Out of the hundreds of skeletons we studied, we chose these individuals for biographical reconstruction because each of them has a story to tell. They are all well-preserved enough to yield a lot of detail, including some molecular data, and each one represents a good example of others like it, some neighbourhood or group of our data and of medieval Cambridge. . PSN90 probably had a childhood of serious deprivation and died young in a poorhouse. PSN766 almost certainly died in the Black Death. We chose PSN92 to illustrate someone who had survived the Black Death, but he also was an old man with an active metastatic cancer who may have become poor in his old age. PSN911 may have died in childbirth, a common medieval life risk. The friars PSN522 and PSN524 represent the numerous religious professionals in a medieval town, especially Cambridge. PSN525 was a prosperous older woman, probably a patron of the Friary. PSN332 probably came from far away and died on a visit to Cambridge. And so on.

For more information on how we create osteobiographies, see further down this page. But for now....

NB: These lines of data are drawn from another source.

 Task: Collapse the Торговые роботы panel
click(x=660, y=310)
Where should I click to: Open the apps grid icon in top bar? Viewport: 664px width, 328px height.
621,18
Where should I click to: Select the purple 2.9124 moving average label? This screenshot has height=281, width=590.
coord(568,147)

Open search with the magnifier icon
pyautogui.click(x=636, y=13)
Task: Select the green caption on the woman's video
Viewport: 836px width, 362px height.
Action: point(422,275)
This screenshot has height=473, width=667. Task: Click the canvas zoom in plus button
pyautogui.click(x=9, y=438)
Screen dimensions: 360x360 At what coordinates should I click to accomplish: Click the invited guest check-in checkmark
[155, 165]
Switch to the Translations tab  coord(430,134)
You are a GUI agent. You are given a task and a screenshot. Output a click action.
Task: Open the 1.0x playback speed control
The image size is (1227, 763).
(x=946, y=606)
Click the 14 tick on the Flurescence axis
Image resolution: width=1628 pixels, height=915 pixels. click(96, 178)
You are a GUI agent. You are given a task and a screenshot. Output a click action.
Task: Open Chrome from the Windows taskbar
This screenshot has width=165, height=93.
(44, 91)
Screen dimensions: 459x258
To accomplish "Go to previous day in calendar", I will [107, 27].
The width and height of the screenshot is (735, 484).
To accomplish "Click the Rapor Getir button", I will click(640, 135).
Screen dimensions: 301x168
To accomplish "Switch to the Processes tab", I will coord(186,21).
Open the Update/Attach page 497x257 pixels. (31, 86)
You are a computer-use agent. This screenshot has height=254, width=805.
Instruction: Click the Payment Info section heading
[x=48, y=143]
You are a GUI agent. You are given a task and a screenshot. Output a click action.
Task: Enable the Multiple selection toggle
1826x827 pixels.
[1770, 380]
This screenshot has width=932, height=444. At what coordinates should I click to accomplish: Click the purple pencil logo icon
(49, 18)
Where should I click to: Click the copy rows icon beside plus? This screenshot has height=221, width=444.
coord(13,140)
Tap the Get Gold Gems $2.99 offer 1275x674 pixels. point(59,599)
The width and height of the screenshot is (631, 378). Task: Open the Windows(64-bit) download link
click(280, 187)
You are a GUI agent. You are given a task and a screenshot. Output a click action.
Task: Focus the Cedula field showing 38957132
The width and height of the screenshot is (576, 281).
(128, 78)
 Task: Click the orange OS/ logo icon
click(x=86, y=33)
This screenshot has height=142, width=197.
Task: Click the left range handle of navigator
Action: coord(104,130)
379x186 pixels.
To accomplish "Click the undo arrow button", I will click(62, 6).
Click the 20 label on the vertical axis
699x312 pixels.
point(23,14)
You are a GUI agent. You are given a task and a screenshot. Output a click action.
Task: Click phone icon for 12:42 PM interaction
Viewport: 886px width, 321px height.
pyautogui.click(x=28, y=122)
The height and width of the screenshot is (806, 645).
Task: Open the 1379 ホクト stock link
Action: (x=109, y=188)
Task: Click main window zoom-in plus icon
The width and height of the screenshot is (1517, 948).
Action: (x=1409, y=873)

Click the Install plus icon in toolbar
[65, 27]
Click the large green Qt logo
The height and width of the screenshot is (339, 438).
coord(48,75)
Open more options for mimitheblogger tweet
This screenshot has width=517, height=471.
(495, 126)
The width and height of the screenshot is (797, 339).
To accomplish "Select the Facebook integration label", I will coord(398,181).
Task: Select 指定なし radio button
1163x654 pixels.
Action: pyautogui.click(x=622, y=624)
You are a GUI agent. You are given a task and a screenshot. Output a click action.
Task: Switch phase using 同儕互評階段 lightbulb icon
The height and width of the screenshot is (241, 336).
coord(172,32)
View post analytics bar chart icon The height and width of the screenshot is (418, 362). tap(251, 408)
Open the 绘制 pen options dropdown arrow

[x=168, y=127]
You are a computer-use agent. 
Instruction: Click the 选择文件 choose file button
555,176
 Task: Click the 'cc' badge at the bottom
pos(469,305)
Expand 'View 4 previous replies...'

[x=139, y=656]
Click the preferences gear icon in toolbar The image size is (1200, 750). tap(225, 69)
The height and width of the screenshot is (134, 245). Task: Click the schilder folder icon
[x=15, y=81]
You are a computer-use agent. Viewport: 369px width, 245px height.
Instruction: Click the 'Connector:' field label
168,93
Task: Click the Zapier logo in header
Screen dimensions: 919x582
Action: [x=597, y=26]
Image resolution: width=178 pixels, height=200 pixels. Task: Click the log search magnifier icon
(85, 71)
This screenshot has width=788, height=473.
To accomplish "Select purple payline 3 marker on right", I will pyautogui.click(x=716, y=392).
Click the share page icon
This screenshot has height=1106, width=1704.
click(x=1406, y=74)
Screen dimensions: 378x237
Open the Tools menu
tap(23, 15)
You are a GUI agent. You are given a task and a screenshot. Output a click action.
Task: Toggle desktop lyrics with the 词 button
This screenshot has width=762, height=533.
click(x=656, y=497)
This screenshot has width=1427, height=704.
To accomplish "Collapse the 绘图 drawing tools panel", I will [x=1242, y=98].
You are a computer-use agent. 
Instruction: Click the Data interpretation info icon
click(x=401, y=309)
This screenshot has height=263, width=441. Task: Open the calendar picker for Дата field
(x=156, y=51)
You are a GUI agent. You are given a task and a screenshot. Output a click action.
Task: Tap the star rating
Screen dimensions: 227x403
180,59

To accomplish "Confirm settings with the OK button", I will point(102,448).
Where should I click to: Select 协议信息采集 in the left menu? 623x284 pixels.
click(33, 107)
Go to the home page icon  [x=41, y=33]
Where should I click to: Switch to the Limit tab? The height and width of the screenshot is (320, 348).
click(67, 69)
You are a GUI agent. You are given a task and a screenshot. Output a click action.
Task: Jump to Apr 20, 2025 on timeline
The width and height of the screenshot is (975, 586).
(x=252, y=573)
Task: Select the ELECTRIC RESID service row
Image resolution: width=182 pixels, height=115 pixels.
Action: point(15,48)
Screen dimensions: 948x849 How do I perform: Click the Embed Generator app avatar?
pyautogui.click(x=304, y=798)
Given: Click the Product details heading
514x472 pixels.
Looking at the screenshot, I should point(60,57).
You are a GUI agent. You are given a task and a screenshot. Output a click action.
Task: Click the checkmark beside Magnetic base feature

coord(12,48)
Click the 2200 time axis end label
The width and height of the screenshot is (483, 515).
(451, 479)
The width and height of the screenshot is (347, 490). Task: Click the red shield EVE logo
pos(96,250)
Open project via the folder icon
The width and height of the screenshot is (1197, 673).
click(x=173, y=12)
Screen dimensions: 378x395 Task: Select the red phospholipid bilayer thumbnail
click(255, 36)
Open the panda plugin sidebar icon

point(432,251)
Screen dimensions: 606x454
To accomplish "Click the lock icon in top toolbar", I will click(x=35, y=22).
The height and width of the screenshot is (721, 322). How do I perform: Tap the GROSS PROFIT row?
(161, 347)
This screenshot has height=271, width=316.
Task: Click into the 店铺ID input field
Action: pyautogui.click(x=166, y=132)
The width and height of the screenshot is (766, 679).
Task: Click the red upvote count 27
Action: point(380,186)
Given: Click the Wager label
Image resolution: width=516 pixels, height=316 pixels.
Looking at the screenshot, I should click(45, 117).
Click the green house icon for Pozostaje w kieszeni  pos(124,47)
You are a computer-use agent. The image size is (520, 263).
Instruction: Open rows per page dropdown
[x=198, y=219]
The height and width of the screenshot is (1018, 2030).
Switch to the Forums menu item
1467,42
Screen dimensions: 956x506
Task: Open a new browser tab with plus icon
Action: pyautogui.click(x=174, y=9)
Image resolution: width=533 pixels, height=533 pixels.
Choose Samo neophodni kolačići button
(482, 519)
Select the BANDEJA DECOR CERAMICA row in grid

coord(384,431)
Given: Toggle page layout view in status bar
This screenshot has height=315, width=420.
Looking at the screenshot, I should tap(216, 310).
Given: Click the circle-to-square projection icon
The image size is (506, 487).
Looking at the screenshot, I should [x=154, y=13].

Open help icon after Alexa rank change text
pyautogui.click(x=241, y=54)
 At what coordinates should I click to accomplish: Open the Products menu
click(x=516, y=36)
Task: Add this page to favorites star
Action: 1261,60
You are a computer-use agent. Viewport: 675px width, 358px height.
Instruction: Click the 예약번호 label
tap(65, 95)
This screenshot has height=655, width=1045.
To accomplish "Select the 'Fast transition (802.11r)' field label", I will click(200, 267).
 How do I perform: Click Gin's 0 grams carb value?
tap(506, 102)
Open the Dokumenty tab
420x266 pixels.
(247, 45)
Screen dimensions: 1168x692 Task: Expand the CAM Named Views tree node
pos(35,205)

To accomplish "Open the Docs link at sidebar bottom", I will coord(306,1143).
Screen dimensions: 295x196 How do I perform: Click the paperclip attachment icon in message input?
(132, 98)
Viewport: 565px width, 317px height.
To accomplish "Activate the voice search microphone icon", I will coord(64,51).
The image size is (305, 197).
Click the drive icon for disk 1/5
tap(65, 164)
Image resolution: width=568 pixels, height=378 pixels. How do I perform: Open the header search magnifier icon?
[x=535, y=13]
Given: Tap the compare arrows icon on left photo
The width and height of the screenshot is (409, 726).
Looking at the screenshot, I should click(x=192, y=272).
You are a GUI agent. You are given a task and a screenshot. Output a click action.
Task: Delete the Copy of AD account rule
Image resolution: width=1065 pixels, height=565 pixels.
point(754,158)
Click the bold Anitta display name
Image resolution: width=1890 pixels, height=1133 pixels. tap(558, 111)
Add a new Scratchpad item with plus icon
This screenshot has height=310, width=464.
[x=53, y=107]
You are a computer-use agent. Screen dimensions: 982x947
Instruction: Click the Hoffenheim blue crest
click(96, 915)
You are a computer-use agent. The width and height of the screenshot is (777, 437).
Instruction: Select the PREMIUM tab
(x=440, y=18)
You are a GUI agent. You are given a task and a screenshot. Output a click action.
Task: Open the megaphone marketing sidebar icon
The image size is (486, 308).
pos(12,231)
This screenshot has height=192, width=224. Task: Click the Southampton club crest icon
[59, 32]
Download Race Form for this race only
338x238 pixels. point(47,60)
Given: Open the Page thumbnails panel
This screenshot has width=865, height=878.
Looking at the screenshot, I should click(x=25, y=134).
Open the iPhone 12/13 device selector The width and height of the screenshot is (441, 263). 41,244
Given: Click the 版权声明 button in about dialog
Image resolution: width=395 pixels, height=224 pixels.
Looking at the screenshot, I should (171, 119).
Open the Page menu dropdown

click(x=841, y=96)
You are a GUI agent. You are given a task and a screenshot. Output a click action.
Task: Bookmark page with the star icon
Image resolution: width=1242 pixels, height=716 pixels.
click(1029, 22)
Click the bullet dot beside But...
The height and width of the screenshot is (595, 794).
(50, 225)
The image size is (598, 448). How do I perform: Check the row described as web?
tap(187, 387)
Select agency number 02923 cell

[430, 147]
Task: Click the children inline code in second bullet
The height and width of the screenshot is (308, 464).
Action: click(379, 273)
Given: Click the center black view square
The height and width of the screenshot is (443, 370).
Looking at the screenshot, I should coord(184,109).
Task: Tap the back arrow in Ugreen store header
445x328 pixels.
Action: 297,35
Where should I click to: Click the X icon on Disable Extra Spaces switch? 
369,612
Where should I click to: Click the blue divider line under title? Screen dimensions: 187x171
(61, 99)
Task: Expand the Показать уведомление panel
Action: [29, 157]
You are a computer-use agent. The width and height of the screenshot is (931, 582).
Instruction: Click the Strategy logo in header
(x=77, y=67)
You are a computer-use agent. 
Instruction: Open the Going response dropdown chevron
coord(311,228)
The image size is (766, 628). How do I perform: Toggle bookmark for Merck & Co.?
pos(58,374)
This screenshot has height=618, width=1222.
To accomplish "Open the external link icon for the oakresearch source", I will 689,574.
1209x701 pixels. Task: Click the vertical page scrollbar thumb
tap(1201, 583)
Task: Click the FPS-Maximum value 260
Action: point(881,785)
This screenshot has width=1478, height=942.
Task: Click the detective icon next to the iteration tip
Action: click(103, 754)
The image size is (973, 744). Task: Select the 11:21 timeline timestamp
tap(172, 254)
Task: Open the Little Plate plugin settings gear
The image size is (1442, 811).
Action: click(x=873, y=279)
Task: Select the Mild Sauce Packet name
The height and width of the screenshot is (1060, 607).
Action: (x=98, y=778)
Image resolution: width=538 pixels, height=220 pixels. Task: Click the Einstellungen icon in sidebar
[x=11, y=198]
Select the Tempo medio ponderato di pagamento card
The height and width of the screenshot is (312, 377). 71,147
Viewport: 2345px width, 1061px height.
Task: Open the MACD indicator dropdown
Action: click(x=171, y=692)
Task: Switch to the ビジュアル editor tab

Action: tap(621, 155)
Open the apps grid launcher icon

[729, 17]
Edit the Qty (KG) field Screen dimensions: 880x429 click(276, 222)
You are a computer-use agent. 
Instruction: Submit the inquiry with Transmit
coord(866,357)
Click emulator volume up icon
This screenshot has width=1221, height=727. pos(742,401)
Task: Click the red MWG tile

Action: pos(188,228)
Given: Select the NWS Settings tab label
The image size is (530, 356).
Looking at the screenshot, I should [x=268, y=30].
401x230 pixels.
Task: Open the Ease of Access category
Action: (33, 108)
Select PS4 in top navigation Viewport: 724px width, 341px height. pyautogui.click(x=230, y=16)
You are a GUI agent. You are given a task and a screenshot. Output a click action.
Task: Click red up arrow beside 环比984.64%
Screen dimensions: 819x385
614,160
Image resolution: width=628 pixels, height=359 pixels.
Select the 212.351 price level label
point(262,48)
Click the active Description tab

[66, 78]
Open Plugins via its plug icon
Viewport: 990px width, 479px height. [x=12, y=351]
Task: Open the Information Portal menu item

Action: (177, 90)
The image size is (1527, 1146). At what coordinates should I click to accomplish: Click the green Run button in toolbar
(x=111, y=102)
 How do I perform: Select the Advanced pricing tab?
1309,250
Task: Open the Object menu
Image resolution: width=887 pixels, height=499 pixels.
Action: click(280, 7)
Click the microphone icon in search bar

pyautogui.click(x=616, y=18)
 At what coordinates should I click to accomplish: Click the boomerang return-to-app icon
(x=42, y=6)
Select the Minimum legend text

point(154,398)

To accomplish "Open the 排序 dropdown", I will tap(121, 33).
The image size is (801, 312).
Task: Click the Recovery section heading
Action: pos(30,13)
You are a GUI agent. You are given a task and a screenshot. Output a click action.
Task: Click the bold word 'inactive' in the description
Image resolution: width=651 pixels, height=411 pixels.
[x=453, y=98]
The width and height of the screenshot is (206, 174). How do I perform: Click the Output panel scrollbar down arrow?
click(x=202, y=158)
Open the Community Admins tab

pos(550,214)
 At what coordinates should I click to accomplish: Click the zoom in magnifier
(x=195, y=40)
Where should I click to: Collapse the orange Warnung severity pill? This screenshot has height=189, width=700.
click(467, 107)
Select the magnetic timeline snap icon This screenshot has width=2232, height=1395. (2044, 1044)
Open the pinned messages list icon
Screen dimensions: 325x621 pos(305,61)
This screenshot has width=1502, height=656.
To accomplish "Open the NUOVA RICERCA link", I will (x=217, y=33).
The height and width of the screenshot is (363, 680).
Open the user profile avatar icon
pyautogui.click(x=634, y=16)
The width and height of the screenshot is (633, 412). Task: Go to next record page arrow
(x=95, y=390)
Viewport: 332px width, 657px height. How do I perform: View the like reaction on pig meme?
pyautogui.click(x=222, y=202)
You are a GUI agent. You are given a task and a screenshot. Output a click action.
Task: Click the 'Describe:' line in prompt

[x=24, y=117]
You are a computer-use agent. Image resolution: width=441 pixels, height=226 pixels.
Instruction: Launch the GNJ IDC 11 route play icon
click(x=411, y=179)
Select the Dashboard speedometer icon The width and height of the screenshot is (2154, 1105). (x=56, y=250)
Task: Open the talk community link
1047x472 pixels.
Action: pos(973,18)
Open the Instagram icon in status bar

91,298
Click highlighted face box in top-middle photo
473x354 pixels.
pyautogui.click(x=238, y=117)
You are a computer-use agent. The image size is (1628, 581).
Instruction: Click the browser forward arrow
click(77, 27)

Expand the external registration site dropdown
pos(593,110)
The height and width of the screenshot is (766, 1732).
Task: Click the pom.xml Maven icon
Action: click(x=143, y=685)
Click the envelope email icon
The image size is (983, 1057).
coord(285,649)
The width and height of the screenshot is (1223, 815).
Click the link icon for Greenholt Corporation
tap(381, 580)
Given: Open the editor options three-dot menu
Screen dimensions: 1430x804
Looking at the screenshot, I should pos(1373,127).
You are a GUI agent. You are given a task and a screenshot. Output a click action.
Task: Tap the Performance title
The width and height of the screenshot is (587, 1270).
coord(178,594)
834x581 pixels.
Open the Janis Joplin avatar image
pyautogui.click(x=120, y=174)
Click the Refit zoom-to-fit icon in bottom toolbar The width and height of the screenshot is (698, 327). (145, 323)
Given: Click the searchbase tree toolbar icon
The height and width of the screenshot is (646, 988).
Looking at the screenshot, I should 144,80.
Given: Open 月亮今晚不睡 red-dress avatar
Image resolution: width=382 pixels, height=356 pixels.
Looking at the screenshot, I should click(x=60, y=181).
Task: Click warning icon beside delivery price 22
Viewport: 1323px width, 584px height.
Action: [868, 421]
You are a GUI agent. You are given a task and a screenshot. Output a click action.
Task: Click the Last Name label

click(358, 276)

These are human stories. Come and meet the people of medieval Cambridge:

Details of the lives and health of individuals.

maximus otter
 
I'm interested in this.
There's a book series by Phillipa Gregory set in Medieval Cambridge in the time after the plague. It's interesting as it reflects the social changes brought about in the aftermath - such as wage pressure on the employers, the rise in the merchant classes etc.
 
The first recorded use of the swearword 'fuck' regards the people of mediaeval Cambridge:

the usually accepted first known occurrence of the word is found in code in a poem in a mixture of Latin and English composed in the 15th century. The poem, which satirizes the Carmelite friars of Cambridge, England, takes its title, "Flen flyys", from the first words of its opening line, Flen, flyys, and freris ('Fleas, flies, and friars'). The line that contains fuck reads Non sunt in coeli, quia gxddbov xxkxzt pg ifmk. Deciphering the phrase gxddbou xxkxzt pg ifmk, here by replacing each letter by the previous letter in alphabetical order, as the English alphabet was then, yields the macaronic non sunt in coeli, quia fuccant vvivys of heli, which translated means, 'They are not in heaven, because they fuck the women of Ely'.